▶ [Text extract]
::::
Montreal, September 24, 2008 – To reduce the number of young people dropping out of school without the training they need to enter the job market, students who are not seeking a college diploma could be encouraged to turn earlier to vocational training at the high school level by creating a high school third-year diploma, says an Economic Note published by the Montreal Economic Institute.

After earning this diploma, students headed for university would complete three years of pre-university education at high school rather than at CEGEP, and they would then undertake a four-year bachelor’s program at university. CEGEPs would compete to provide vocational and technical training programs of variable length.

Marcel Boyer, the Note’s author and the Institute’s vice president and chief economist, says that “by resolving student streaming problems that cause lost time for young Quebecers and wasted money for taxpayers, it will be possible to bring graduation rates in the professional and technical streams closer to employers’ expectations and nearer the average in developed countries.”

Job market needs are forcing a debate

Because most politicians and journalists have attended university, there is often a tendency in public debates to forget the importance of professional training. With the population aging and many workers expecting to retire soon, numerous positions will have to be filled in the next few years in specialized trades and techniques. There are limits to the chances of making up for these shortages by sending adults back to the classroom.
::::
▶ [Task inputs]
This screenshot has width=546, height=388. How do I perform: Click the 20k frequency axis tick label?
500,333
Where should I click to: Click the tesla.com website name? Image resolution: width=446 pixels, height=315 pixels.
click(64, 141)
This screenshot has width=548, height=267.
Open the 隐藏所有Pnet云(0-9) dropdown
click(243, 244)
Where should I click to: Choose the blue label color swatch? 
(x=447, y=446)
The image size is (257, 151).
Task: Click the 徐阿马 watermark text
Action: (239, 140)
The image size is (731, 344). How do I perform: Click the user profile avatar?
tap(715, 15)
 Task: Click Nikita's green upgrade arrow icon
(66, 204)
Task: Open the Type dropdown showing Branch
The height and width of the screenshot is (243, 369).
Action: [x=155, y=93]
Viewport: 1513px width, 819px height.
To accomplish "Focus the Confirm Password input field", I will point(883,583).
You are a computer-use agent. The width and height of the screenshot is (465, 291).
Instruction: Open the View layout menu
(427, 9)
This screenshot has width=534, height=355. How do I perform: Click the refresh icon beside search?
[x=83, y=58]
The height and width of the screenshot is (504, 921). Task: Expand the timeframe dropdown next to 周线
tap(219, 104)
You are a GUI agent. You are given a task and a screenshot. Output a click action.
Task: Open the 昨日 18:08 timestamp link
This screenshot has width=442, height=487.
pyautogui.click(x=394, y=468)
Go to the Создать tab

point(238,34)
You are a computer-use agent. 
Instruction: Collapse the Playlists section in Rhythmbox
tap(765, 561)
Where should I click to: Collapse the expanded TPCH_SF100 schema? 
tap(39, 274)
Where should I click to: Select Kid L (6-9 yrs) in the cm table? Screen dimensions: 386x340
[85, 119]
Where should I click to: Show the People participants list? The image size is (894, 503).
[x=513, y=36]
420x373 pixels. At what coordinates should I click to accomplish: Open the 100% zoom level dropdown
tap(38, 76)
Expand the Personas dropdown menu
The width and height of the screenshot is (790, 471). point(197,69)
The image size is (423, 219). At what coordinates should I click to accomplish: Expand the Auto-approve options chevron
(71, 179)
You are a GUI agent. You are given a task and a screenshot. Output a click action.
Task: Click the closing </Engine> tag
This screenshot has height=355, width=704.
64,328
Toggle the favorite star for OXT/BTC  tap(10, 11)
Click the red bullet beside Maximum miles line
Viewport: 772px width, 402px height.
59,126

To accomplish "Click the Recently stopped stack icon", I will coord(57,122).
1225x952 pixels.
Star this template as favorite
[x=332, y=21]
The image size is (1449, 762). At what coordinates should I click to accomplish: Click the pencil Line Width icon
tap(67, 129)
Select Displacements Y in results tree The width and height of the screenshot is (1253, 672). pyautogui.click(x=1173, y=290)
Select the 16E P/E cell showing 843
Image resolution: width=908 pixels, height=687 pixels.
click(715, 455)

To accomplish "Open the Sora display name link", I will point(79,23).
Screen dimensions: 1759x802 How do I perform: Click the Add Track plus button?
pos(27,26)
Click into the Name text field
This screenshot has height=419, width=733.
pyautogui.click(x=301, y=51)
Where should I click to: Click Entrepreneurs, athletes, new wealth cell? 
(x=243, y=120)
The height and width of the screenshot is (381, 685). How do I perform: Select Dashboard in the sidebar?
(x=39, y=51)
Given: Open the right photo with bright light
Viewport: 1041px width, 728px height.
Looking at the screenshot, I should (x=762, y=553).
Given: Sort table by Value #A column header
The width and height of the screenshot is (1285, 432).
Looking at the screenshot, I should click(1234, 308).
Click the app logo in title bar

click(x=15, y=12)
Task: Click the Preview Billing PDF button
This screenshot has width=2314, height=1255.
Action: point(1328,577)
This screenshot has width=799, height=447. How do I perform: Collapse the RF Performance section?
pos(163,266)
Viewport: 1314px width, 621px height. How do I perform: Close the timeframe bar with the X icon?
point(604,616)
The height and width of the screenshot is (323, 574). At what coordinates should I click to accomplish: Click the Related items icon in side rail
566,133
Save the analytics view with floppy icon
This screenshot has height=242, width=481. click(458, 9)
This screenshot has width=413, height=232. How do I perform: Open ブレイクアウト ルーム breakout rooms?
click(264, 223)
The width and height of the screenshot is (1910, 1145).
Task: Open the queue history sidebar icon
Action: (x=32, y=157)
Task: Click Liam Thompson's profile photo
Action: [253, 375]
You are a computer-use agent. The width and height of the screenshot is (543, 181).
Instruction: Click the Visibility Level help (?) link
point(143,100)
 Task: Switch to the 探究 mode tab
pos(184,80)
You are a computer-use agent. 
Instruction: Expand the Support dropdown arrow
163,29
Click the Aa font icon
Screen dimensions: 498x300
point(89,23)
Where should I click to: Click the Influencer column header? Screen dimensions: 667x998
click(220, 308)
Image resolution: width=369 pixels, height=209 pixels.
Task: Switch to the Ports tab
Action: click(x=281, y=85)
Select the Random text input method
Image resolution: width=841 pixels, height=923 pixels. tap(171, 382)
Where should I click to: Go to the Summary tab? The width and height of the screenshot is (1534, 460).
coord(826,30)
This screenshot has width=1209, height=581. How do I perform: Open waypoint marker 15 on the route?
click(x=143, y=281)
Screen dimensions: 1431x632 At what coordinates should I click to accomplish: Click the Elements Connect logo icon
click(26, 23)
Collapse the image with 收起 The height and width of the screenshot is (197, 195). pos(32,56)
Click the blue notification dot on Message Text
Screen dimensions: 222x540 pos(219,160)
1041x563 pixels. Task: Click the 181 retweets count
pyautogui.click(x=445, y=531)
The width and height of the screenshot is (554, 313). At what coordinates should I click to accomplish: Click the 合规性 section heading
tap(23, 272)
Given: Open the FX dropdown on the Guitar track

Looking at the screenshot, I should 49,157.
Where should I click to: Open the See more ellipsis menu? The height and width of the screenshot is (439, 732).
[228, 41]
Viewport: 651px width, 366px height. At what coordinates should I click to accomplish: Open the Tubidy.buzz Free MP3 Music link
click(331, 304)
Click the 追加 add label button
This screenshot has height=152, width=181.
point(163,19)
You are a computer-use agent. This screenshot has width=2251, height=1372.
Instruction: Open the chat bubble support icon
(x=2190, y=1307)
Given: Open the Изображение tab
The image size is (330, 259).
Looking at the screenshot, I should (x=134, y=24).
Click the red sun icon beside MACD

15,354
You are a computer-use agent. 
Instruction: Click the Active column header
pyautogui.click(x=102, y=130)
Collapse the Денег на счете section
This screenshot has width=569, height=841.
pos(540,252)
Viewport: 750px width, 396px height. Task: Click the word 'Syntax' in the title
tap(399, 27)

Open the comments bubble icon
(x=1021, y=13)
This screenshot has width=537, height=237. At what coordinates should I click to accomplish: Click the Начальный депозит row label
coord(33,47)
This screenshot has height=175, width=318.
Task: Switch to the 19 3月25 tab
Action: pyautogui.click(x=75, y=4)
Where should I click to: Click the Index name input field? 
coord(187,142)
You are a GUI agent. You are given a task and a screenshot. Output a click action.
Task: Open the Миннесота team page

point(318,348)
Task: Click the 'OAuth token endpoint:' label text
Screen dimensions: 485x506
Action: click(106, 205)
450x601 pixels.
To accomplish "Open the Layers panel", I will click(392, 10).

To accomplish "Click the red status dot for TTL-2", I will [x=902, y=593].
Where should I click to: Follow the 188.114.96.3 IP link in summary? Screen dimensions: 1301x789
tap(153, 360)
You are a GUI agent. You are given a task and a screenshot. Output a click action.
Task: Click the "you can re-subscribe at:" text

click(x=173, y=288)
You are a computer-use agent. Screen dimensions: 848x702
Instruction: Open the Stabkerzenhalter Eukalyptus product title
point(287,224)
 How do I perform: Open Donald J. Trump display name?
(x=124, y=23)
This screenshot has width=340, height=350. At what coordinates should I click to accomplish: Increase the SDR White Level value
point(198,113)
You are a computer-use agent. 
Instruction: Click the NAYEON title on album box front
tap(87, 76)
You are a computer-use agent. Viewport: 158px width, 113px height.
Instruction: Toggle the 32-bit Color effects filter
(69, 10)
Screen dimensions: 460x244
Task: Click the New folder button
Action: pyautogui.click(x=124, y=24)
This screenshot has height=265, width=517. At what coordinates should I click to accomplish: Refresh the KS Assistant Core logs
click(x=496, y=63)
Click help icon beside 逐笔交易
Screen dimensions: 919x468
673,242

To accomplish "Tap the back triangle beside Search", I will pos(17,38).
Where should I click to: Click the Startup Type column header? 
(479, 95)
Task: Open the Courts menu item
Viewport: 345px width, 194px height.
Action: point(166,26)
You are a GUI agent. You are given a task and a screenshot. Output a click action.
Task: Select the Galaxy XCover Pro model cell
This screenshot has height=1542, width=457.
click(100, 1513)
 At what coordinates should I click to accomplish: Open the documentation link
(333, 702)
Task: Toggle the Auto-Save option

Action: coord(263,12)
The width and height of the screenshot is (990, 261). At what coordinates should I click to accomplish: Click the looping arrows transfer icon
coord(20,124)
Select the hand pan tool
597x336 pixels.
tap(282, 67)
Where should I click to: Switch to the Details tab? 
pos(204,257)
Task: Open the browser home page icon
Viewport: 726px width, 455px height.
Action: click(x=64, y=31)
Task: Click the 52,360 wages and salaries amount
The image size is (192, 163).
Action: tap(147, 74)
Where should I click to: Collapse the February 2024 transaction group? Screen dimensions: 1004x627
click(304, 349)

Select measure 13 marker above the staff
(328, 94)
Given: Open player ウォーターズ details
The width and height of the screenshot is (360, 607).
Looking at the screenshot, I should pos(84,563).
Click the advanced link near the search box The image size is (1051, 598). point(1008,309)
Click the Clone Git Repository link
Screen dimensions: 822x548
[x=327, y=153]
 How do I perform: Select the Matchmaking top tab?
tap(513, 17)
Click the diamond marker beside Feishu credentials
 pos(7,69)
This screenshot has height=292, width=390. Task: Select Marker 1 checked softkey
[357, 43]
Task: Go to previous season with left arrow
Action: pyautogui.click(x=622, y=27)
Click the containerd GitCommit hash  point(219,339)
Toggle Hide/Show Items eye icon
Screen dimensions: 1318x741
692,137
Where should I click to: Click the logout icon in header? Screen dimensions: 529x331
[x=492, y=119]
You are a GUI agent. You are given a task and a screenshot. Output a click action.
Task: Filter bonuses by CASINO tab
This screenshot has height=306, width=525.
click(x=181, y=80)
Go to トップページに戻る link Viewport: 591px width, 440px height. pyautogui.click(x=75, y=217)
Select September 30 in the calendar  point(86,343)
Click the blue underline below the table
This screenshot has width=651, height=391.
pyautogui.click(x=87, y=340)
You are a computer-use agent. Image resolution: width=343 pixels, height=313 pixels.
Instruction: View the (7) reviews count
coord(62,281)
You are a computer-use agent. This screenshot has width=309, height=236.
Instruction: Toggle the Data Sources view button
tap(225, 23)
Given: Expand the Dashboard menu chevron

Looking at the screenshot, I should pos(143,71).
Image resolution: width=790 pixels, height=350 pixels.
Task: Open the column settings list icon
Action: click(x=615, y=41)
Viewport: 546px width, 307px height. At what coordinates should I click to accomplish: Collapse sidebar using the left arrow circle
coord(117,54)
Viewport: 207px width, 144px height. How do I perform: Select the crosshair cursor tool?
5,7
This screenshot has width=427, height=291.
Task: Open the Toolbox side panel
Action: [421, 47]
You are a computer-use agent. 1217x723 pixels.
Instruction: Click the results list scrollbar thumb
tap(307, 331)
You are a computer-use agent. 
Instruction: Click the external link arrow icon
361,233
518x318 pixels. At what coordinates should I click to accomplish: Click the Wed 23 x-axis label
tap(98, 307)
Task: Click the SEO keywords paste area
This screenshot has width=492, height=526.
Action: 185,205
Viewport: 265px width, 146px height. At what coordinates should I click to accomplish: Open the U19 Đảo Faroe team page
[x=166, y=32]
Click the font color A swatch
::::
▶ [Tasks to carry out]
- A) Write out the entries, starting at the first line of the entries and ending at the line that contains "Action: (239, 140)", including both of those lines.
- B) Extend the text on vocational training in Quebec, continuing from its final sentence.

▶ [Results of the tasks]
- A)
This screenshot has width=546, height=388. How do I perform: Click the 20k frequency axis tick label?
500,333
Where should I click to: Click the tesla.com website name? Image resolution: width=446 pixels, height=315 pixels.
click(64, 141)
This screenshot has width=548, height=267.
Open the 隐藏所有Pnet云(0-9) dropdown
click(243, 244)
Where should I click to: Choose the blue label color swatch? 
(x=447, y=446)
The image size is (257, 151).
Task: Click the 徐阿马 watermark text
Action: (239, 140)

- B)
Facilitating professional studies at the high school level

At age 15, young Quebecers are among the best equipped in the world to do well in the next phase of their educational journey, according to the OECD. Establishing a high school third-year diploma would open up the perspective of moving on to training programs of variable length, and it would then become possible to make shorter vocational training programs better known and more attractive. Earning this initial diploma would send a dual signal to students: first, that they have successfully completed their basic learning, and second, that the time has come to choose their path to the job market, without this choice being irrevocable or irreversible.

The structure of Quebec’s education system is among the factors that favour general education to the detriment of vocational training. The latter is only half as popular in Quebec as the average in OECD countries. At present, only a meagre 2% head straight for professional training after the third year of high school. According to the Department of Education, enrolment in professional training fell sharply here in the 1980s because of a requirement for more advanced general education. General high school diplomas are often misconceived as a prerequisite for professional training, and this mistaken orientation increases the risks of students dropping out. One-fifth of 19-year-olds in Quebec are school dropouts.

Linking up better with university

It would make sense for students who are headed for university to be able to complete three years of pre-university education at high school rather than at CEGEP following the high school third-year diploma and for them to undertake a four-year bachelor’s program at university afterwards. This structure would follow a model applied successfully in most other provinces and developed countries.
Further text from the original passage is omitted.